Copy these lines word for word, starting at the line that contains "Where should I click to: Click the empty" and stopping after the line that contains "(x=215, y=123)".

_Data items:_
- - - - -

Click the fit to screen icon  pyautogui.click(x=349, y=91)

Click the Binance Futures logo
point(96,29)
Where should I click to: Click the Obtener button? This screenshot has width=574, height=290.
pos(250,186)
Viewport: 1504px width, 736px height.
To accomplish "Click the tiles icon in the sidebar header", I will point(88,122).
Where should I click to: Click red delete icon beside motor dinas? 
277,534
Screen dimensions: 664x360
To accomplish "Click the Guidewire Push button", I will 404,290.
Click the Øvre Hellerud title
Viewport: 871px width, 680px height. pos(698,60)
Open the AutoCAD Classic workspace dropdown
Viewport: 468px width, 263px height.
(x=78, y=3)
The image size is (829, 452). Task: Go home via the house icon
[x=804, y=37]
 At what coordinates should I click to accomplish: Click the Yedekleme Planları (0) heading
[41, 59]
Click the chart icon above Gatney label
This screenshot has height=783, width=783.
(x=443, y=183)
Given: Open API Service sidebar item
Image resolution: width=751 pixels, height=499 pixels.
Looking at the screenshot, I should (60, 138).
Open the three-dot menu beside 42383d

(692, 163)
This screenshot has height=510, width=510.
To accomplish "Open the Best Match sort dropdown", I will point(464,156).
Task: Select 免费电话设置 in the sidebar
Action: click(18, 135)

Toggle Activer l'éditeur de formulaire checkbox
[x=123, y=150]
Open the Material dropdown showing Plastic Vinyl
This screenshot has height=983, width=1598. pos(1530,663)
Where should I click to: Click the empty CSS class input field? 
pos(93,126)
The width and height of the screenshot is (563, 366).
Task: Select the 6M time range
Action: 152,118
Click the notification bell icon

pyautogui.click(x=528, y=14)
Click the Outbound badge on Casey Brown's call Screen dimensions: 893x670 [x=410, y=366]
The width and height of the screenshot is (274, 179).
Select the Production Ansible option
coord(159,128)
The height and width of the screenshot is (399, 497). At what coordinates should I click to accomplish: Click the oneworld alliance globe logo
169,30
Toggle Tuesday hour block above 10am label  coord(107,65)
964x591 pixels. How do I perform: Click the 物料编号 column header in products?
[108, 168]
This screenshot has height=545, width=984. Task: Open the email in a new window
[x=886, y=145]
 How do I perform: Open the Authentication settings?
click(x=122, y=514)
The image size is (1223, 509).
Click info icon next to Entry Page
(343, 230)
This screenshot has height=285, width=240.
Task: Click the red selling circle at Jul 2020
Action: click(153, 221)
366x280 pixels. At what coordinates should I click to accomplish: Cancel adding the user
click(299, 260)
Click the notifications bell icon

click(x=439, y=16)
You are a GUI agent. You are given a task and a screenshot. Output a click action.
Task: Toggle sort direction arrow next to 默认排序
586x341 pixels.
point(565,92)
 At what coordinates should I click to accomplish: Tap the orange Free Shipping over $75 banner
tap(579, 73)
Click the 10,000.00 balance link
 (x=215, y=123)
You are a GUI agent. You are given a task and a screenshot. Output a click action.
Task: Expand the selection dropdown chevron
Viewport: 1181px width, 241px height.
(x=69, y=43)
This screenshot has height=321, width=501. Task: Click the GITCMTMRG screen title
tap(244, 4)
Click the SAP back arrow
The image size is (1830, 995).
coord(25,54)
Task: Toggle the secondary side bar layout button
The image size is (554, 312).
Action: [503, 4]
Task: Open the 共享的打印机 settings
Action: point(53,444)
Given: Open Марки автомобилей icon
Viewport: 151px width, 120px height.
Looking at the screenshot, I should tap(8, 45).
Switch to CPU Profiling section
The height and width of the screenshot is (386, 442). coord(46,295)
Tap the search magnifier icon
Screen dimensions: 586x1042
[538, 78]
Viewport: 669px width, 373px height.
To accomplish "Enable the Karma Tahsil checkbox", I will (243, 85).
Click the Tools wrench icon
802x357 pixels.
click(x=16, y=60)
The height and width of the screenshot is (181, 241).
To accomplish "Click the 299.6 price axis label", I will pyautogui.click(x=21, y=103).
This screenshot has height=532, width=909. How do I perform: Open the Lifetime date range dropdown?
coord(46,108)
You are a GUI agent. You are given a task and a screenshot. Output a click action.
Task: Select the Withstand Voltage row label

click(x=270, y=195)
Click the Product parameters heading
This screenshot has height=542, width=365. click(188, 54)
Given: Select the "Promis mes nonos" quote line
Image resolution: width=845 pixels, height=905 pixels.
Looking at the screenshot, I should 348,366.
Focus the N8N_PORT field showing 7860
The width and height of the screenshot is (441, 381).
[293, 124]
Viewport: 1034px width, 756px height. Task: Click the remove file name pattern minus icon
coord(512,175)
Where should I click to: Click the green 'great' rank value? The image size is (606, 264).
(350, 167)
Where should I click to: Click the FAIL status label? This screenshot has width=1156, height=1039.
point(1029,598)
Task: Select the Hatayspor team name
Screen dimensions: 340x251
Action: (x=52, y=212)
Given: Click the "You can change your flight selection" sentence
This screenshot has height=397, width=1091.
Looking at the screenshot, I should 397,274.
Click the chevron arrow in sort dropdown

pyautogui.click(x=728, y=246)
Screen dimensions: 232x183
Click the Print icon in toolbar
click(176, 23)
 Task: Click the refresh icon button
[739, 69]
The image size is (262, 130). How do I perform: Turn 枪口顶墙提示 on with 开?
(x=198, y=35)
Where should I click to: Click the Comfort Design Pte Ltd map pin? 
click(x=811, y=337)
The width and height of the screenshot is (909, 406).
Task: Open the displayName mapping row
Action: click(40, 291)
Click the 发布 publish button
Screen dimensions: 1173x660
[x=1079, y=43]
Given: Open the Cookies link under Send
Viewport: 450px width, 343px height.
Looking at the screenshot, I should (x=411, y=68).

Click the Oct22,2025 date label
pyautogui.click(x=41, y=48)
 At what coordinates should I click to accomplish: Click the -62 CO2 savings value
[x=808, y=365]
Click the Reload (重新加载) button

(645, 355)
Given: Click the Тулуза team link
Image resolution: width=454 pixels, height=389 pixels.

- - - - -

_Reply:_
Where should I click to: Click the empty CSS class input field? 
pos(93,126)
The width and height of the screenshot is (563, 366).
Task: Select the 6M time range
Action: 152,118
Click the notification bell icon

pyautogui.click(x=528, y=14)
Click the Outbound badge on Casey Brown's call Screen dimensions: 893x670 [x=410, y=366]
The width and height of the screenshot is (274, 179).
Select the Production Ansible option
coord(159,128)
The height and width of the screenshot is (399, 497). At what coordinates should I click to accomplish: Click the oneworld alliance globe logo
169,30
Toggle Tuesday hour block above 10am label  coord(107,65)
964x591 pixels. How do I perform: Click the 物料编号 column header in products?
[108, 168]
This screenshot has height=545, width=984. Task: Open the email in a new window
[x=886, y=145]
 How do I perform: Open the Authentication settings?
click(x=122, y=514)
The image size is (1223, 509).
Click info icon next to Entry Page
(343, 230)
This screenshot has height=285, width=240.
Task: Click the red selling circle at Jul 2020
Action: click(153, 221)
366x280 pixels. At what coordinates should I click to accomplish: Cancel adding the user
click(299, 260)
Click the notifications bell icon

click(x=439, y=16)
You are a GUI agent. You are given a task and a screenshot. Output a click action.
Task: Toggle sort direction arrow next to 默认排序
586x341 pixels.
point(565,92)
 At what coordinates should I click to accomplish: Tap the orange Free Shipping over $75 banner
tap(579, 73)
Click the 10,000.00 balance link
 (x=215, y=123)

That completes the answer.